I think a lot about two times I didn’t “comment.” One is Terry Pratchett. I love Terry Pratchett. Ever since I picked up a copy of Mort in Heathrow airport at age 12, I told myself, every year, that I would write him a letter telling him how funny he was and how much I loved his work. I told myself that when an essay on Mort won me a scholarship to high school. I told myself that when an essay on Death in Discworld won me a scholarship to college, and then helped send me to professional school. I told myself I would write Terry Pratchett a letter every year for over ten years, and then he died and I never sent him a letter and I regret never sending him a letter.

I also think about shinigami.org. Shinigami.org was a Gundam Wing fansite way back in the early 00s, run by a fan named Kumiko. Kumiko was the first fanfic writer I ever idolized. I don’t remember the quality of her work or the characterization or the writing style or the pairings, but I remember the way her work made me feel. I loved this one Hitchcock AU in particular. I checked shinigami.org every single day during computer time in 8th grade, desperate to see if she had posted a sequel to that fic. Then Kumiko announced she was shutting the site down. Agonized, I then checked every single day to see if she would reverse her decision. She never did, but before she took the site down she posted a note saying she was thankful for all the people who had messaged her with kind words and praise. And then I felt embarrassed and bad, because it hadn’t occurred to me to tell Kumiko how much I idolized her (and I did) and how great I found her Hitchcock AU (and I really, really did).

These are not the only times I haven’t commented. They happen to be the only times I have felt BAD about not commenting. Why? Not because I was stiffing Kumiko or PTerry — I wasn’t. I paid for my copy of Mort and every subsequent Discworld book I bought, so I wasn’t denying Terry Pratchett anything he was lawfully owed. And Kumiko had made the choice to establish a Gundam Wing website for free and post stories on it for free and (unlike some of her contemporaries, say, PL Nunn, who charged for a lot of her work) was not asking fans to enter into some kind of contractual arrangement where they owed her currency for stories rendered. So I wasn’t backing out on a deal with either her or Terry Pratchett, and I didn’t feel bad for that reason. I felt bad because I missed a chance to express what Terry Pratchett’s work meant to me and what Kumiko’s work meant to me. I felt bad because their brought me intense happiness and I had the words in me to reflect on that happiness and just why it had such a pull on me and made me rethink the way I looked at the world. But I did not use those words, which was a missed chance for me to know more about me.
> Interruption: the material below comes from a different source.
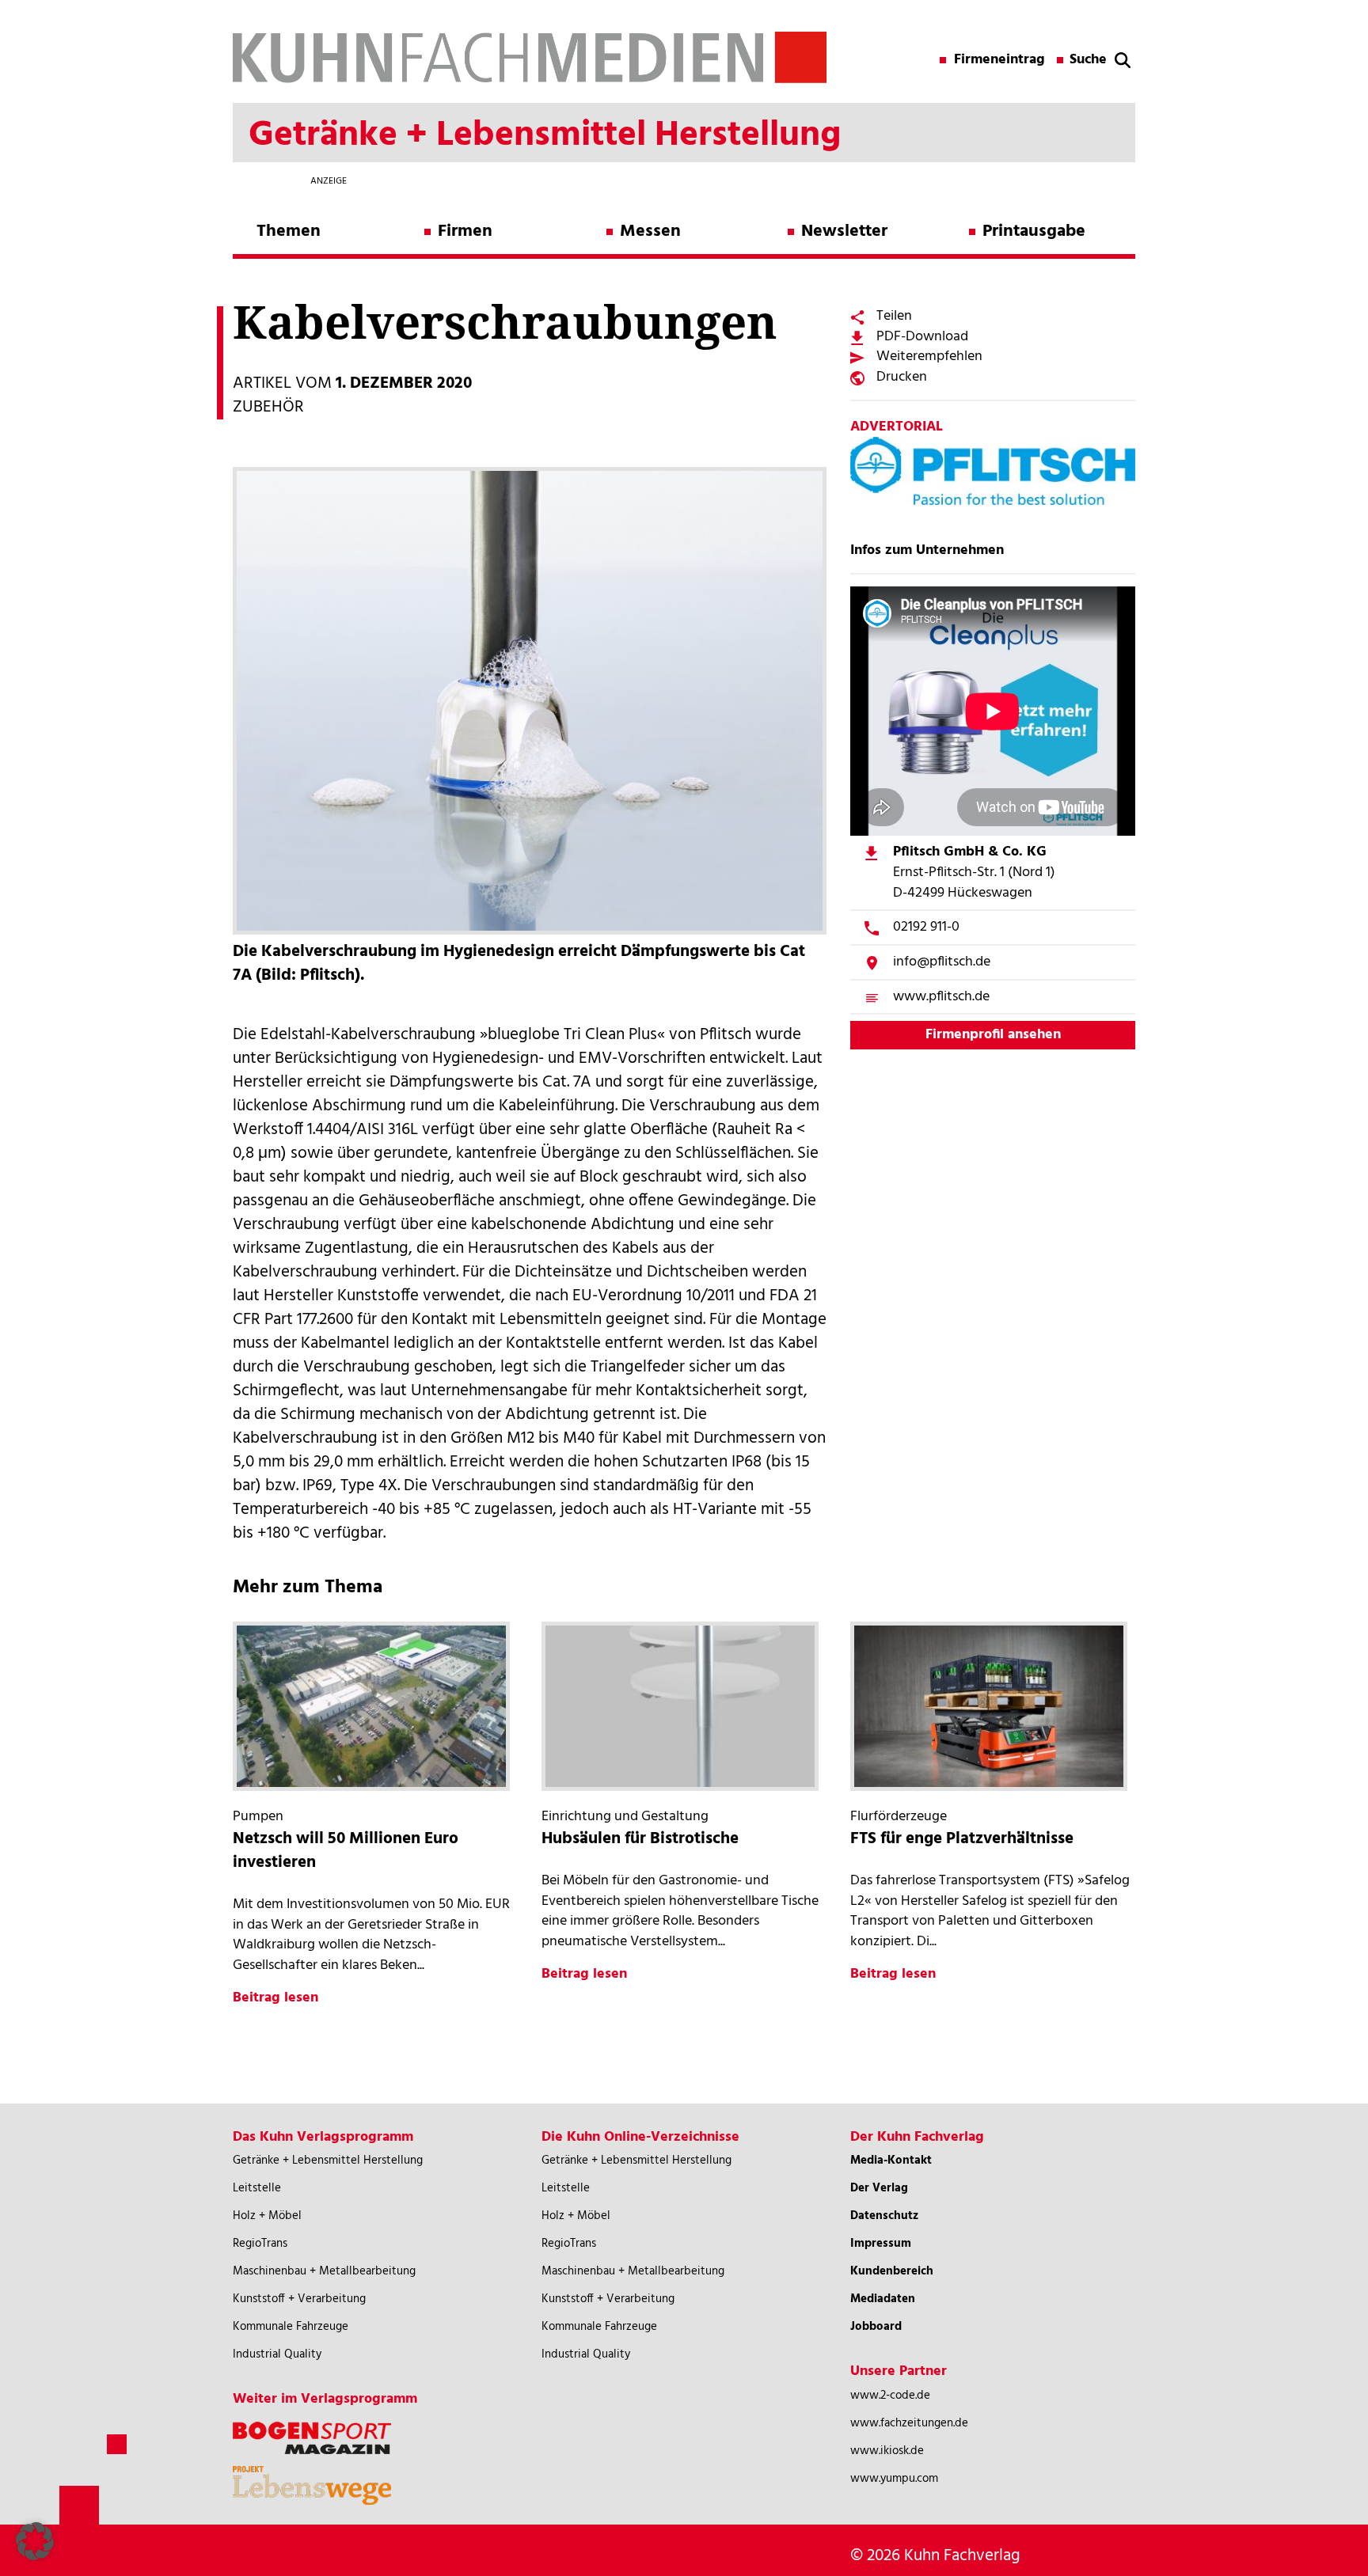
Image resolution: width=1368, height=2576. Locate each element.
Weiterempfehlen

Don’t comment because comments are fandom currency. Comment when you feel like you have something to say. Don’t feel bad about not commenting because you “owe” a comment. You don’t owe comments. But if you have a feeling you can capture, something a work brings out of you, and you don’t take the time to sit with yourself for a few minutes and capture that feeling, then sometimes that can be a shame.
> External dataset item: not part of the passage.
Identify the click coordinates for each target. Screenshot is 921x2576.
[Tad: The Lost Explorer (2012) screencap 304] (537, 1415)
That’s how I feel about comments. And no, I don’t comment on everything. And honestly, you shouldn’t have to either. If you feel like it helps to create a welcoming fandom space, if it makes you more the person you want to be, then comment away, but even that, I think, should be more about how commenting helps you create something you value than how commenting is something you owe. I don’t think that, because I have written fic for free, I am thus owed the reactions of every single person who stumbles on that fic and happens to have a positive reaction. I do think, because I read fic for fun, that sometimes there’s added joy in taking the time to express myself to the original creator. Those are two very different approaches.

And, it goes without saying, appreciate every comment you get. Because no, people don’t owe them to you.